A week ago I swore off ordering books from Amazon
Amazon.com? Talk to a book store owner
The other night while watching this week’s Bill Maher show I found out about this book by Thomas Frank. I enjoy this author, I have What’s The Matter With Kansas.
Oh great I thought, here’s my first chance to get off Amazon’s nipple.
So I go to my local bookstore’s website, check for the book. They have it. Great! I check the price – $28 bucks plus 8% tax, plus $6.95 shipping. It’s been so long that I bought a book at a bookstore, I guess that’s just what books cost now I say to myself. I can pick up the book for free, but then I have to drive 15 miles to get there.
I check Amazon’s price — because they have me by the balls – $18.64, shipped to my door on Tuesday. Fuck me! And, when I order on Amazon the book is in my kindle – no extra charge.
I ordered the book on Amazon.
So here’s my imaginary letter to my local bookstore.
Dear Book Store,
I really want to order from you. I get it, I feel it, I blog about it. Technology might get me too and I’m in the tech business. Amazon had the book for almost half the price you did.

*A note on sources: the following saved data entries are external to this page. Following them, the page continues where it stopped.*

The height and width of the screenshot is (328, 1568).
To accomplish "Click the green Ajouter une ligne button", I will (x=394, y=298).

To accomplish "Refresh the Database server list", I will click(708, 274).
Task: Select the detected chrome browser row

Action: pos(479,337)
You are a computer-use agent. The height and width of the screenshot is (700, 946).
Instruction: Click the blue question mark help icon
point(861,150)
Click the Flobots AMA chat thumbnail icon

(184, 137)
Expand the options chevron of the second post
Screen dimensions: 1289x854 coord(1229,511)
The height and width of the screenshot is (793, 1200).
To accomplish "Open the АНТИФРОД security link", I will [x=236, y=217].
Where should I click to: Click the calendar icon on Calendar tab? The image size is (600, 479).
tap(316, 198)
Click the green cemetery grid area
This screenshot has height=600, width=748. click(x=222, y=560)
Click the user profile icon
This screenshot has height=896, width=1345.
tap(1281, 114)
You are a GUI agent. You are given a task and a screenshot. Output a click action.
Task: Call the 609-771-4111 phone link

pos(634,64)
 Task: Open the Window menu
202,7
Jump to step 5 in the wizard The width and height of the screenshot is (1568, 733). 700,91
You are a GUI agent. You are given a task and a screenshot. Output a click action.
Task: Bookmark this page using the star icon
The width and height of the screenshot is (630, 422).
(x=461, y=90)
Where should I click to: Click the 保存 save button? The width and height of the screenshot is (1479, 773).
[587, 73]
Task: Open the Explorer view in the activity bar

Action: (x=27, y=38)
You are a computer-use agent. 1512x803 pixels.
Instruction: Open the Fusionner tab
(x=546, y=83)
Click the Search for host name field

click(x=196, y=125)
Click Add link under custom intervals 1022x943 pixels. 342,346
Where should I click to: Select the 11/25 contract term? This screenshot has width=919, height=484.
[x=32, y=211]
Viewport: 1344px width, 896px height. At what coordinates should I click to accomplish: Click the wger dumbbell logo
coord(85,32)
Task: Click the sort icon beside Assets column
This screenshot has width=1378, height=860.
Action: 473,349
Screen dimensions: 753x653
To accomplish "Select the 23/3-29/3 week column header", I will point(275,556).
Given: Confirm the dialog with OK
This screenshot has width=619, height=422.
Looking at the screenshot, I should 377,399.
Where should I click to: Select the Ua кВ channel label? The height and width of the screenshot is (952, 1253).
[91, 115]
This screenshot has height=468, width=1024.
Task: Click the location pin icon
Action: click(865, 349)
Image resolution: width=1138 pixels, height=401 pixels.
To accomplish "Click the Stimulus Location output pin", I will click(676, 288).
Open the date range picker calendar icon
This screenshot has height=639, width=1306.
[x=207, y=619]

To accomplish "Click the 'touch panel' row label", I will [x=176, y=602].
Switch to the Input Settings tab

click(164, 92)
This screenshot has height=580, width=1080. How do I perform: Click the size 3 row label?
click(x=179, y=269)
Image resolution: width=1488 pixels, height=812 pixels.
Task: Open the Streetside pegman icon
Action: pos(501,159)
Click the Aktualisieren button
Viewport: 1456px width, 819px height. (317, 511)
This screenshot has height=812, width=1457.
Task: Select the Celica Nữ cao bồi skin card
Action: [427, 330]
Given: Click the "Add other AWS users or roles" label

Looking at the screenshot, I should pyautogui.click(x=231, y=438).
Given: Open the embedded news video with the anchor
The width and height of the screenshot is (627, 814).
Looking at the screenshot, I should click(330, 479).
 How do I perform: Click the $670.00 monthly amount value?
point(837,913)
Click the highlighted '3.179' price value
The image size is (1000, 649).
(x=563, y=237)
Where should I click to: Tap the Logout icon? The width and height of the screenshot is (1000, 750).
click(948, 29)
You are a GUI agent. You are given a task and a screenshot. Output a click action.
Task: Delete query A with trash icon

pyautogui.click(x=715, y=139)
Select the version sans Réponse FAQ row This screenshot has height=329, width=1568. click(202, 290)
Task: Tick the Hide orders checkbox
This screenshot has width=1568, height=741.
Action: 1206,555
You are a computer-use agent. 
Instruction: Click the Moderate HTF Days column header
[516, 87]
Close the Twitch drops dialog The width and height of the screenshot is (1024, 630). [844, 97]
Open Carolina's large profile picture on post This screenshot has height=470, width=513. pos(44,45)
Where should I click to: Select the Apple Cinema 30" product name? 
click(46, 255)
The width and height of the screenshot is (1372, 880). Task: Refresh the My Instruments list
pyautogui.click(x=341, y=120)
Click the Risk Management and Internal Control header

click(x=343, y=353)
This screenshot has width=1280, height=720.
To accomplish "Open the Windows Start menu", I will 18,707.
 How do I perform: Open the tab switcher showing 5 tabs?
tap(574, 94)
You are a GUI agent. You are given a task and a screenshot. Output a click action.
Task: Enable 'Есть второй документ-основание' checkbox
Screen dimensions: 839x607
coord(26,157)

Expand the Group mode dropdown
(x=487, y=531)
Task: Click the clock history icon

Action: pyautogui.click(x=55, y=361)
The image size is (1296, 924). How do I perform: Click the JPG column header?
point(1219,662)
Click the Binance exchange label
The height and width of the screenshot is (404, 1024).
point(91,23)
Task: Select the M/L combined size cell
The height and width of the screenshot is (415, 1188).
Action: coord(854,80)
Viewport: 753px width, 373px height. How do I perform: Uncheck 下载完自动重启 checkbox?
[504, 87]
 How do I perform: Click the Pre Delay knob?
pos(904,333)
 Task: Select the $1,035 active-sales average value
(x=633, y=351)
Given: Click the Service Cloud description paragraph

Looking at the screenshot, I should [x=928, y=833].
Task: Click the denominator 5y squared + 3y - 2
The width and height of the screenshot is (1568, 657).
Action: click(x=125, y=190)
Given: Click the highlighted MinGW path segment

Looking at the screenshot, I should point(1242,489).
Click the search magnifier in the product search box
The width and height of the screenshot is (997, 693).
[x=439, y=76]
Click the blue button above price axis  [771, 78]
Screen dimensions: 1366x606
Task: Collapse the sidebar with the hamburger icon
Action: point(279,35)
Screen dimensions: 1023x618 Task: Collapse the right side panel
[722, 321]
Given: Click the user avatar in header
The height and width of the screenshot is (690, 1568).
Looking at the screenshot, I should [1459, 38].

I’ll order from you but you gotta meet me half way.
Like so many others, my family is struggling to stay afloat – every penny counts. I can live without the book being in my kindle. But would it be possible for you to lower your price and include free shipping? If so I promise, the next book I order I’ll order from you.
James Blackwell says
I know you’re finally making your way through “The Wire” and I had to poke you with a stick on this one. 1:25 seconds in, right here: http://youtu.be/QqNNpGlUKHw
So many great lines in that clip; season 3, episode 7-“Back Burners.” The relationship between Omar and Bunk has always been a favorite metaphor in that series. One of my favorite lessons from you, about “free” ( particularly want to comes to software) has always been: you pay for it one way or another. With free software it’s usually our privacy and personal information.
In this case? Supporting your local bookstore often means paying the tax for everyone. We can’t do it every time… I try to at least buy things there which provide high ROI/margin for them-like coffee, eating in the café, etc.
I had an unfortunate exchange of emails with the local bookstore owner. She missed that I’m trying to help her. I’ve sent her an email asking for the opportunity to reboot. Hopefully she gives me a 2nd chance to make a 1st impression.
One realization I’ve had. I think back to Bezos being interviewed on 60 Minutes. Charlie Rose was asking Bezos about the bookstores and retail Amazon was killing. Bezos had a harsh, but great reply. He said, “Complaining is not a strategy”.
Yes, it sucks that tech is killing more jobs than it’s creating. But we have two choices:
1. stand in front of the train and get run over
2. get on the train
I’m going to get on the train.
Every business needs to ask themselves this:
how will tech kill me?
They need to look way ahead. No one will care if my business is gone. People will bemoan the local bookstore or record store closing — but only for a day. Then they’ll get on with their lives.
I go back and forth. But there’s no doubt, that Amazon has been a disruptive force. In doing so, consumers have gained.
Like I say, their customer service is outstanding. And, Amazon has changed the rules of business. There’s a lot of positives there.
Yes, a lot of negatives too. Bezos has never said his model works for everyone. He’s only said, it works for them. Fair enough.
The link in my last comment and here, points out a lot that Amazon can take credit for:
One more time. It’s easy to complain. But that’s not a strategy.
My blog points out the oncoming train. It’s one of the reasons why I do it. But I totally get that my tone can be hard to decipher or for matter even a deterrent to reading on.
I don’t make a dime doing this. I never will. It’s therapy, it’s service to others.